Primary Risk Drivers
Below is a snapshot of domains that materially influence the MARA Rating.
Clinical effectiveness
Brigatinib shows moderate benefit over crizotinib, with evidence from the ALTA-1L trial indicating statistically significant improvements in progression-free survival. However, the overall survival data is uncertain due to high crossover rates and immature data, preventing a definitive conclusion of superiority over alectinib.
Cost effectiveness
The cost-effectiveness estimates for brigatinib are within acceptable thresholds for Healthcare resources, particularly when considering the confidential discount. The net monetary benefit analyses indicate that brigatinib is likely cost-effective compared to alectinib.
Quality of life
The evidence suggests that brigatinib may reduce treatment burden compared to alectinib, which requires more tablets per day. This reduction in treatment burden could positively impact HRQoL, although specific validated HRQoL data were not provided.
Supporting Domains
Safety and Adverse Effects
Brigatinib has a favorable safety profile with manageable adverse effects compared to alectinib, which has been noted to cause significant side effects. The committee recognized the reduced treatment burden and potential for better tolerability.
Comparator Selection
The appraisal committee appropriately selected alectinib as the main comparator, supported by clinical expert input. Crizotinib was also considered, but alectinib is the standard of care for this patient population.
Patient Population and Subgroups
The trial population is representative of the intended patient population with ALK-positive advanced NSCLC. However, there are some concerns regarding the generalizability of the ALESIA trial data, which was excluded from the analysis.
Care Pathway Integration
Brigatinib can be integrated into existing treatment pathways with minimal adjustments, as it offers a simpler dosing regimen compared to alectinib, which may improve adherence and patient outcomes.
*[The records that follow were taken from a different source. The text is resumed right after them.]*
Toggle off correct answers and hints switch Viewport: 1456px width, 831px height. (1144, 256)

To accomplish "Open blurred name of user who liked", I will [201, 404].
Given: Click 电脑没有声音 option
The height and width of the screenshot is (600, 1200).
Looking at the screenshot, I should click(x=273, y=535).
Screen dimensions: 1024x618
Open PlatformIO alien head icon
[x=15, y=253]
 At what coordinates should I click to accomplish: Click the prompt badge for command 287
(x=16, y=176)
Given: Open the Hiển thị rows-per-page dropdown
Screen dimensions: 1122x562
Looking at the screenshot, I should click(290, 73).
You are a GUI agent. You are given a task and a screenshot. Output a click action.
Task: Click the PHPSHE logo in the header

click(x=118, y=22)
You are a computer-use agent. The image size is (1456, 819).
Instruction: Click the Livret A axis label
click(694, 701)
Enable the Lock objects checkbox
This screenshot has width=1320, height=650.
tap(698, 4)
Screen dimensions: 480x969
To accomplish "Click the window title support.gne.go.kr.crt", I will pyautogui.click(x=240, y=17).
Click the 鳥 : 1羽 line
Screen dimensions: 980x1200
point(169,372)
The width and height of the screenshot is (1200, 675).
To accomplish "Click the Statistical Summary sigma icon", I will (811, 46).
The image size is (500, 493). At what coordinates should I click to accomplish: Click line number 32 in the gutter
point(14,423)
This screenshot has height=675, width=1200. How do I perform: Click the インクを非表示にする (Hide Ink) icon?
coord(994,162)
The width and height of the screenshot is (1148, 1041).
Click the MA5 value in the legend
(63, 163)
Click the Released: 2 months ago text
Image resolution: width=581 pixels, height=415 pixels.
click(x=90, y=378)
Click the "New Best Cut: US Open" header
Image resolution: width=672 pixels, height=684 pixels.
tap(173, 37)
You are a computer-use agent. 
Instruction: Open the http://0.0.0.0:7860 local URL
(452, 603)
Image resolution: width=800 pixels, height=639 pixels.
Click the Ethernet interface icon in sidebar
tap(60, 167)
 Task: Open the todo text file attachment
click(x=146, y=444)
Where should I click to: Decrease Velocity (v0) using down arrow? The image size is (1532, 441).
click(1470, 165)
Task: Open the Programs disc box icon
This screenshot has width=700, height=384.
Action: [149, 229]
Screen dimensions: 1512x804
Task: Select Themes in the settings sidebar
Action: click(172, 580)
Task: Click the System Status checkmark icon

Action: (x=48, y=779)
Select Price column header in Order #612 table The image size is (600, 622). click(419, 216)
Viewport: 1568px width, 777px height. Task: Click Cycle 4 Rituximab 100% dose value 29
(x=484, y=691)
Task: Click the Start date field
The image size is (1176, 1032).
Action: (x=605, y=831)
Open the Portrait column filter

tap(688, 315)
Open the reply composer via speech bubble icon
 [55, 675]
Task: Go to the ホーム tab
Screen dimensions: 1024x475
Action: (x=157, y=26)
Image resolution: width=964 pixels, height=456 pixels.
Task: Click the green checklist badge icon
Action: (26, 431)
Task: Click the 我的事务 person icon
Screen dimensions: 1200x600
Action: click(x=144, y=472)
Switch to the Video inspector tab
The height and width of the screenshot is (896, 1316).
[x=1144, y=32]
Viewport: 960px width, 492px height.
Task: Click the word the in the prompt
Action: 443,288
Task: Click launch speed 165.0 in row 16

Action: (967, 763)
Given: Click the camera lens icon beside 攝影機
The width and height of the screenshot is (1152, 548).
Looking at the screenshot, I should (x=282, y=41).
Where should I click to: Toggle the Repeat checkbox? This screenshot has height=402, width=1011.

Resource Use and Cost Implications
The overall resource implications of brigatinib are manageable, especially considering the potential cost savings associated with its use compared to alectinib and crizotinib, particularly in terms of treatment burden.
Evidence Quality and Robustness
The evidence base is primarily derived from the ALTA-1L trial, a Phase 3 RCT, which provides a strong foundation. However, the uncertainty in overall survival data and reliance on indirect comparisons introduces some methodological concerns.
Uncertainty, Sensitivity, and Broader Impacts
While there is some uncertainty regarding overall survival benefits, the context of unmet need and the potential for brigatinib to provide a new treatment option for patients with limited alternatives mitigates some of this uncertainty.